Check every line below for the string "agent", and copy the lines that contain it.

==== ENTRIES SHOWN

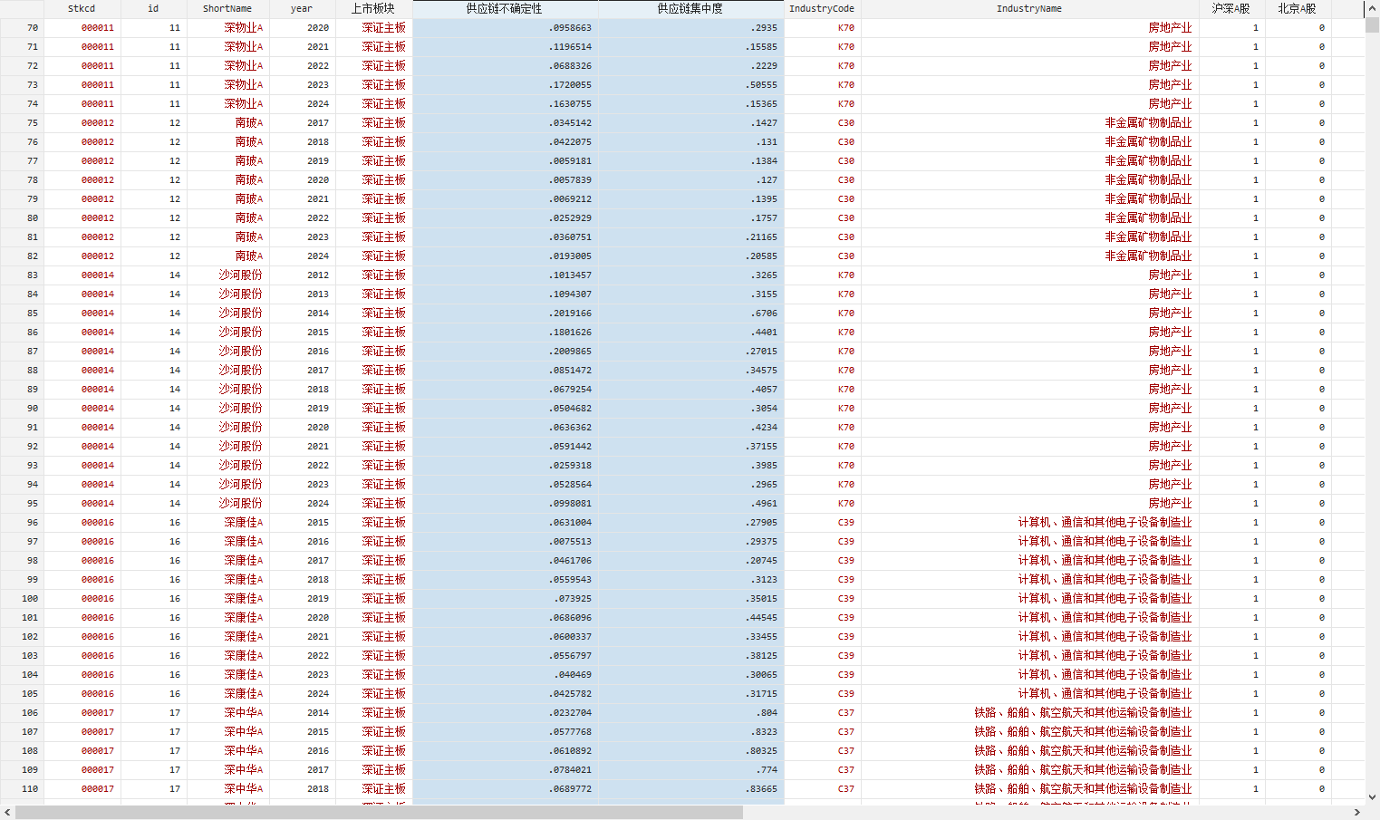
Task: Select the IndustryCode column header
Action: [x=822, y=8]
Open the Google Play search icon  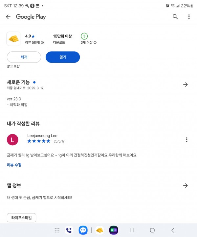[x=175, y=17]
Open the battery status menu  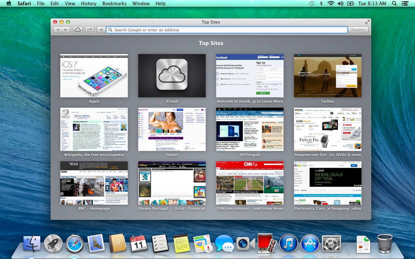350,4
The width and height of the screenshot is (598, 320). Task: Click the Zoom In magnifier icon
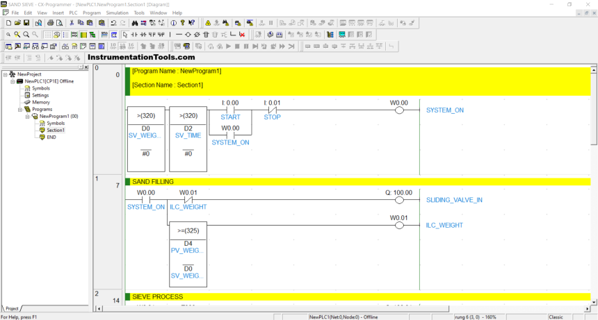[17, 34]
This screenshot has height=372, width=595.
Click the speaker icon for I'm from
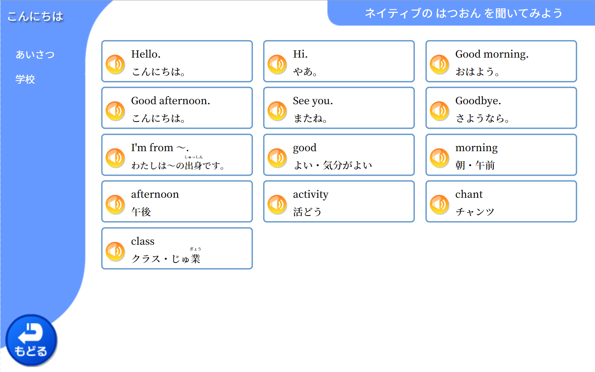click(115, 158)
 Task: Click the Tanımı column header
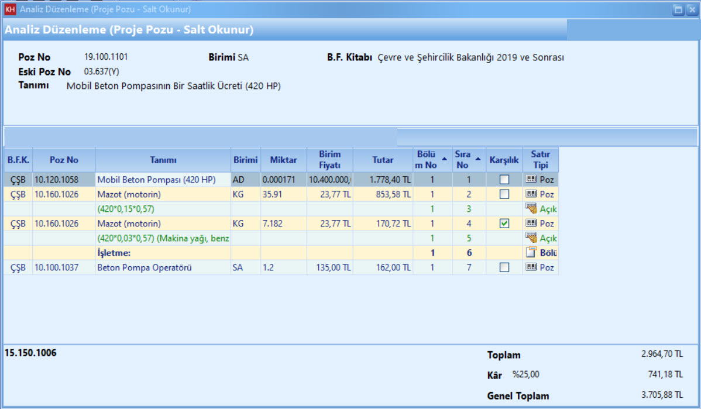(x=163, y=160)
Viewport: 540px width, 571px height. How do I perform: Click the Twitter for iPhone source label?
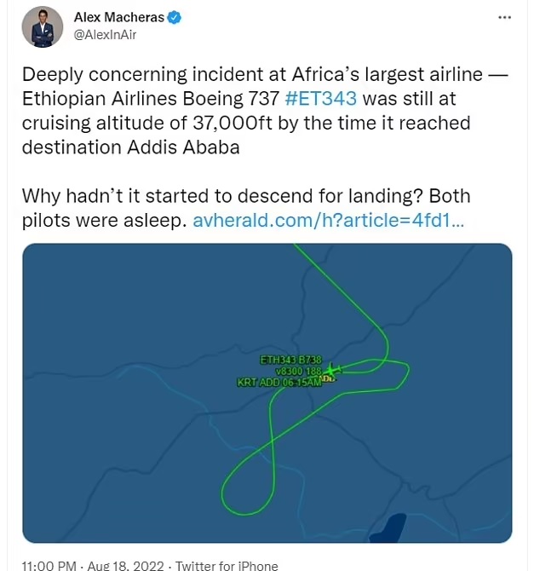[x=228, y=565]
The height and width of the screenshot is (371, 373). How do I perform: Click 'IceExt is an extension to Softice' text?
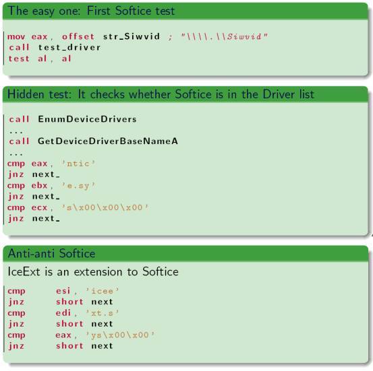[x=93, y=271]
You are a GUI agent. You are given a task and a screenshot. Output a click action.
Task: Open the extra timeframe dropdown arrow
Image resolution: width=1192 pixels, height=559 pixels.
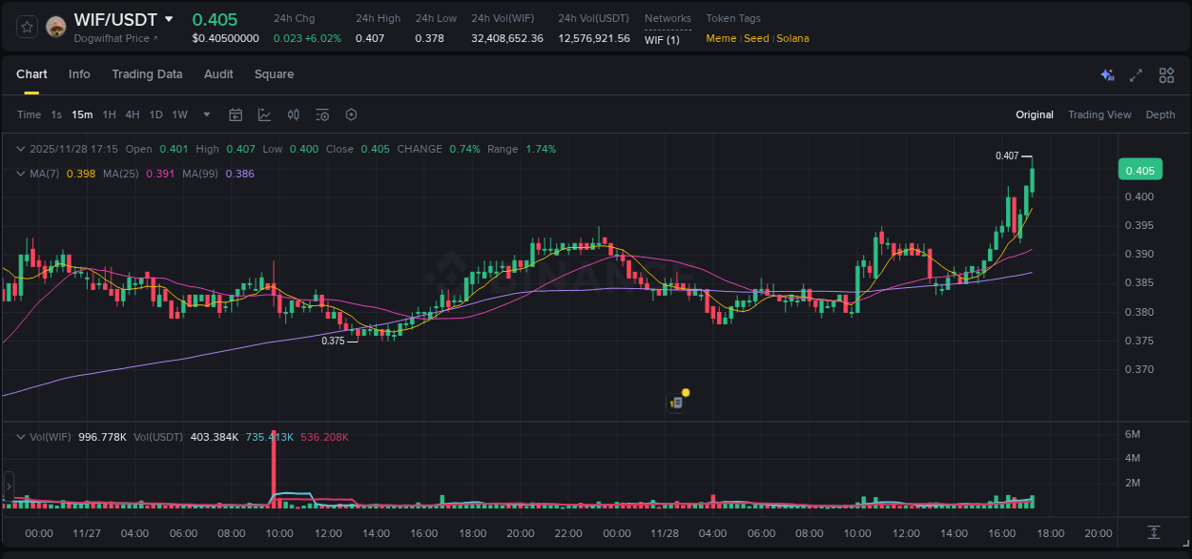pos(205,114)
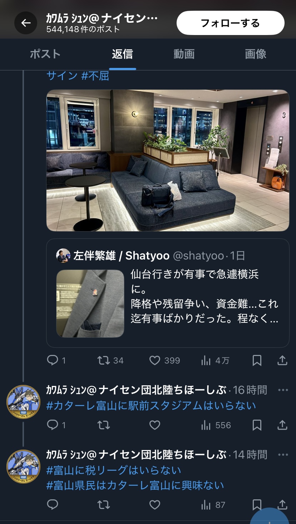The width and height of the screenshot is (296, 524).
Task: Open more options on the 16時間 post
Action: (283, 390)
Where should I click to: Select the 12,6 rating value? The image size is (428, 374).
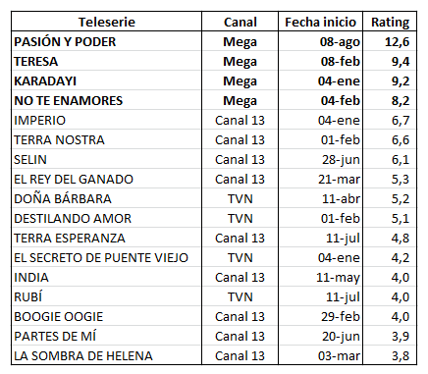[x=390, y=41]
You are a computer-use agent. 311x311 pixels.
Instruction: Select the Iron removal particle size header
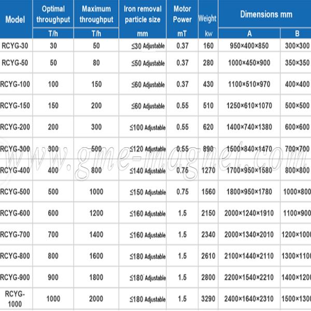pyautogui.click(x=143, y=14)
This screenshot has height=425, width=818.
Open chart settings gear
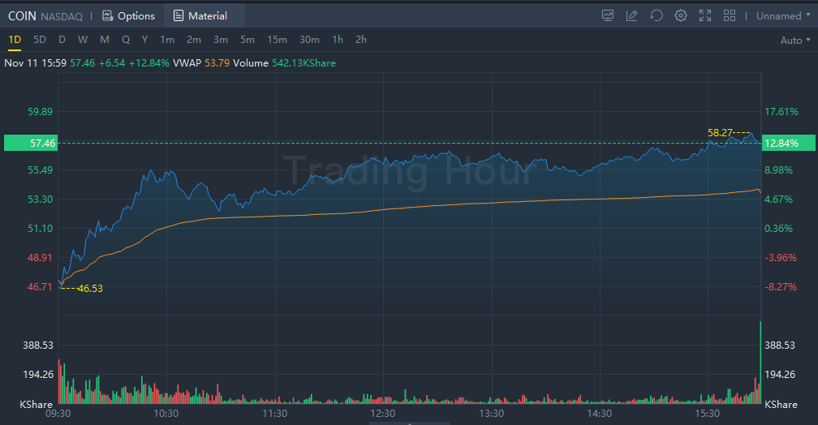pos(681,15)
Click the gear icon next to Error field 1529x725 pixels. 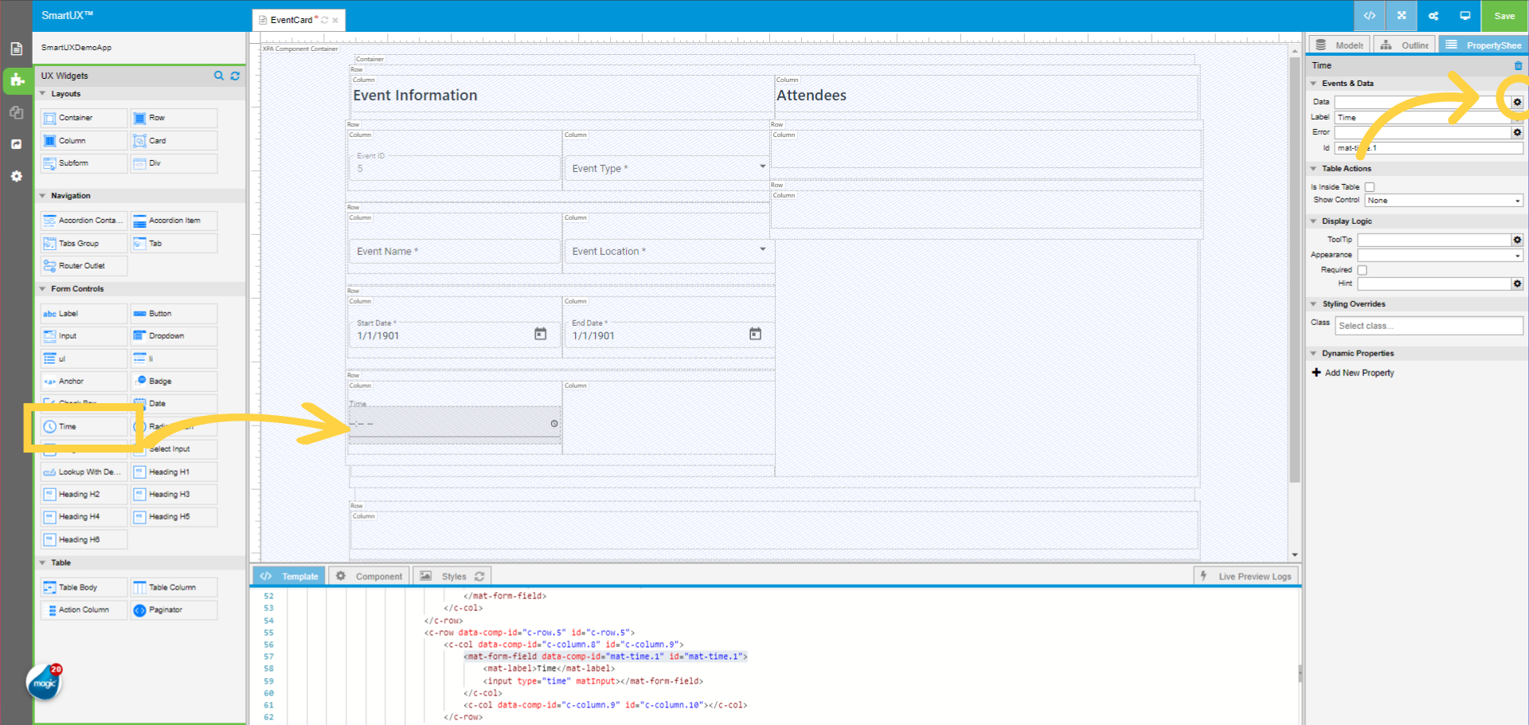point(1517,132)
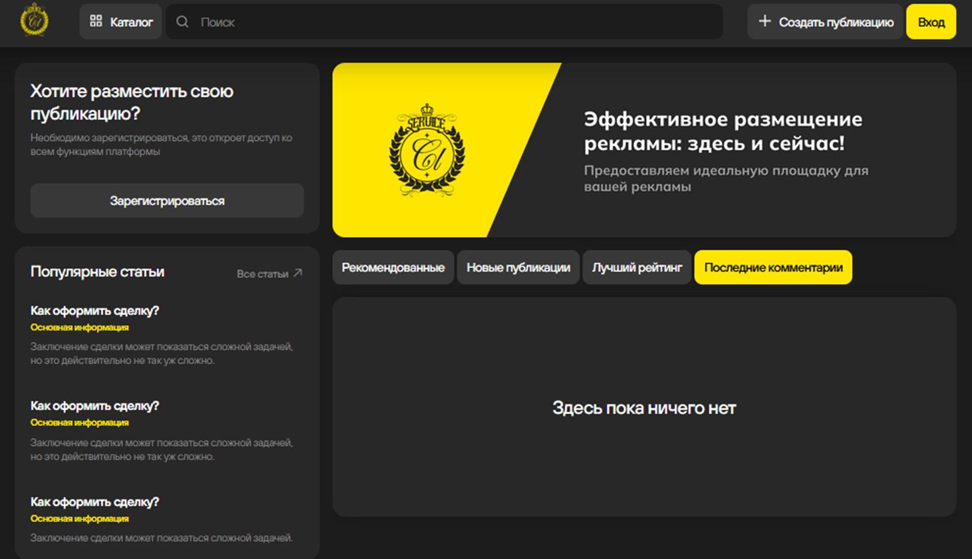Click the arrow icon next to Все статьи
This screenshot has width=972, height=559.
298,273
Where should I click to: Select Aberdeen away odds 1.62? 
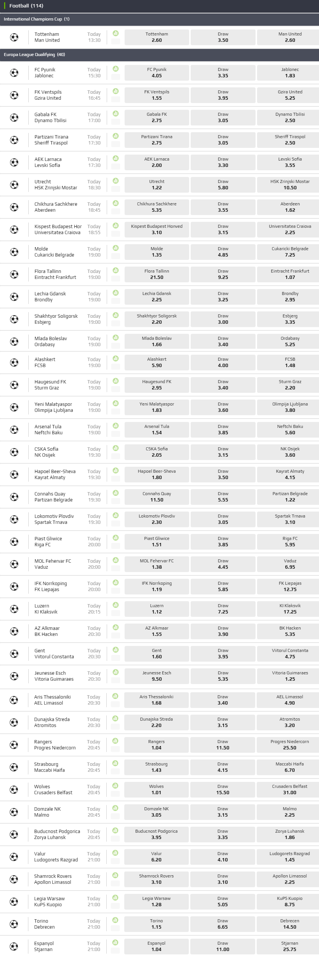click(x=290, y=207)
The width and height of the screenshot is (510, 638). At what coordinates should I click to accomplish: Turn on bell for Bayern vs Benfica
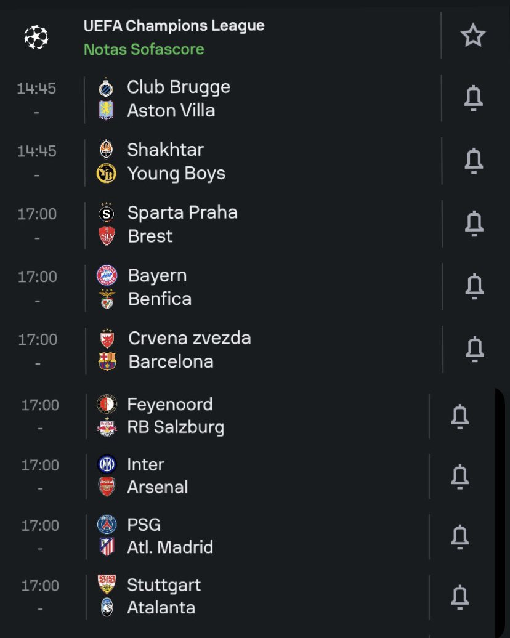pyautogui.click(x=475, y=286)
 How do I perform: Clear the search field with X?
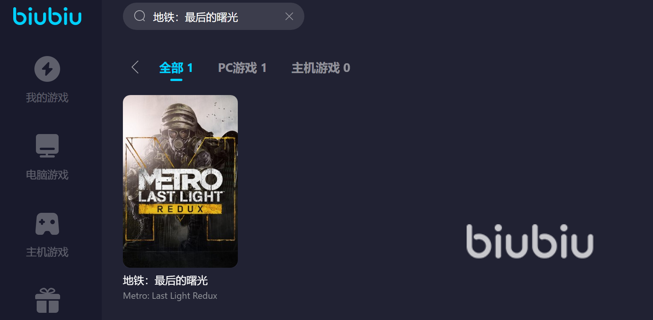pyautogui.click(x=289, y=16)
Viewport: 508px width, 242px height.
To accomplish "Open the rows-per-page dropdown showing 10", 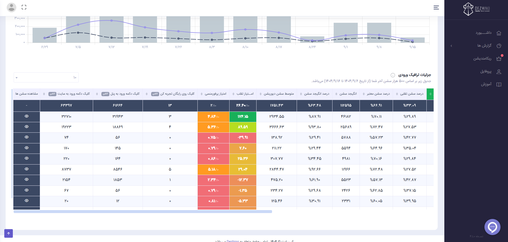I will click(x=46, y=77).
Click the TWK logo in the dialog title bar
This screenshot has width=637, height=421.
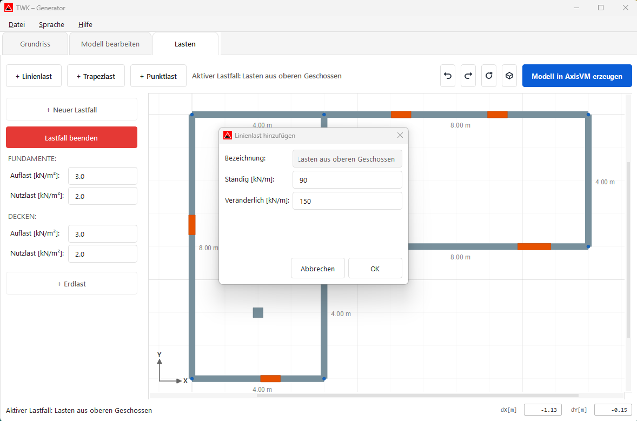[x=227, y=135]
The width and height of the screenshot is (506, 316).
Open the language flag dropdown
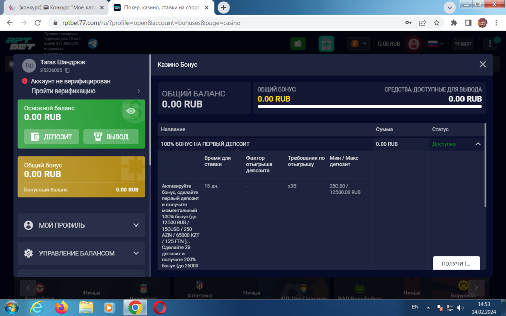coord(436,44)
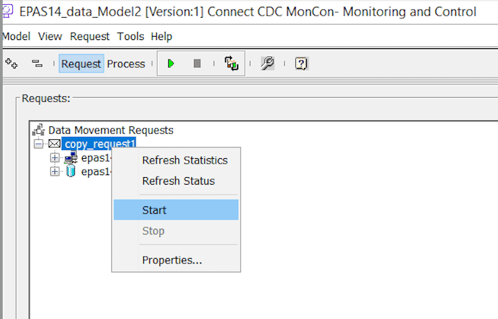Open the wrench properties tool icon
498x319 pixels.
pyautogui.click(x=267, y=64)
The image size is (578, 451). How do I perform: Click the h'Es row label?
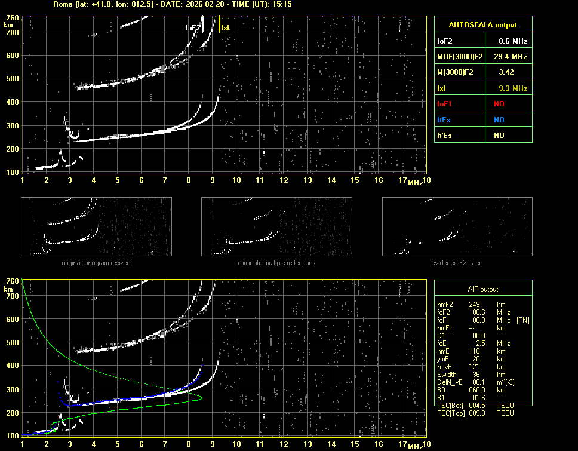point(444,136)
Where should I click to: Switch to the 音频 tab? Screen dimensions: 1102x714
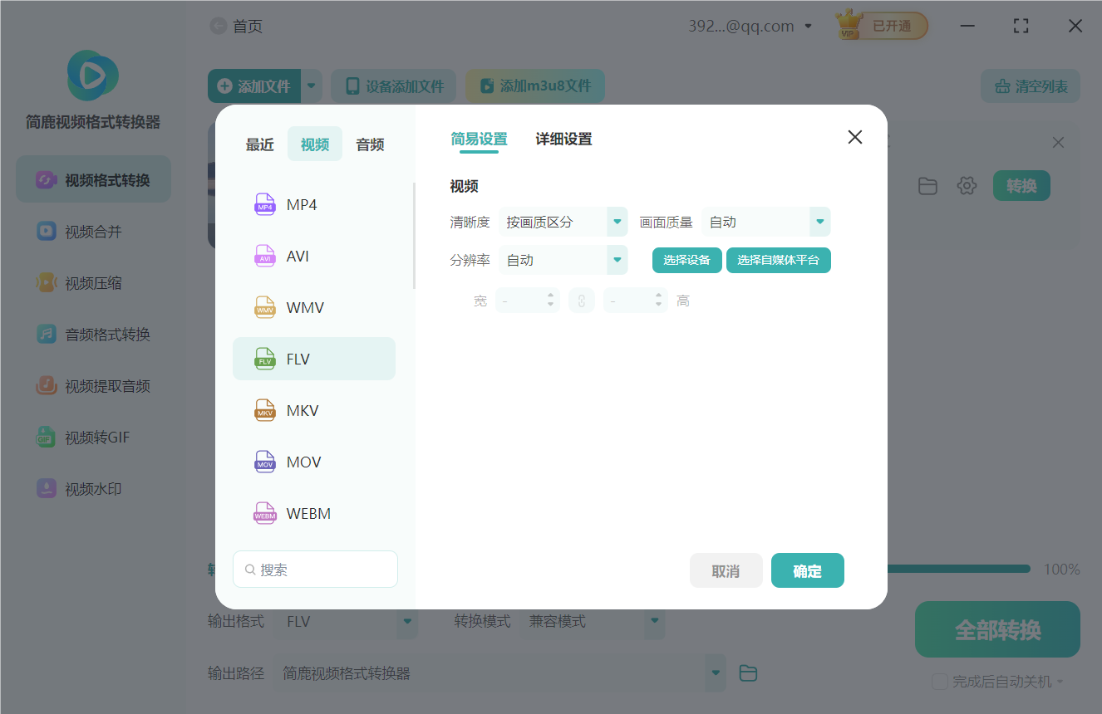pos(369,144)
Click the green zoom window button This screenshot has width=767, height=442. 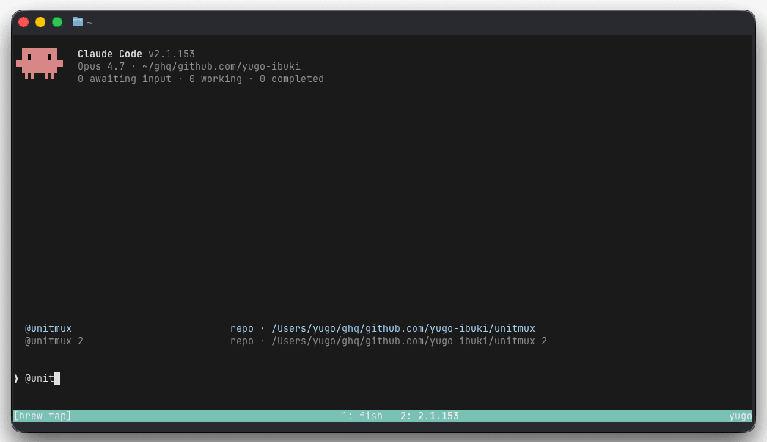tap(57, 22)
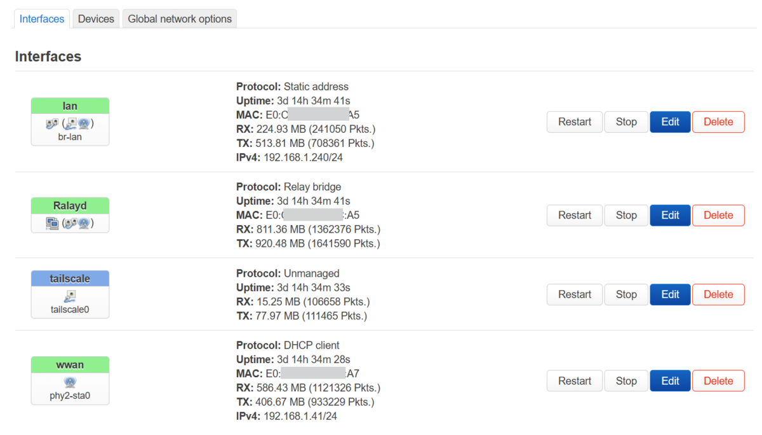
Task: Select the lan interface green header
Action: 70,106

========

** TASK ANSWER **
You are a GUI agent. You are given a task and a screenshot. Output a click action.
You are a computer-use agent. 311x311 pixels.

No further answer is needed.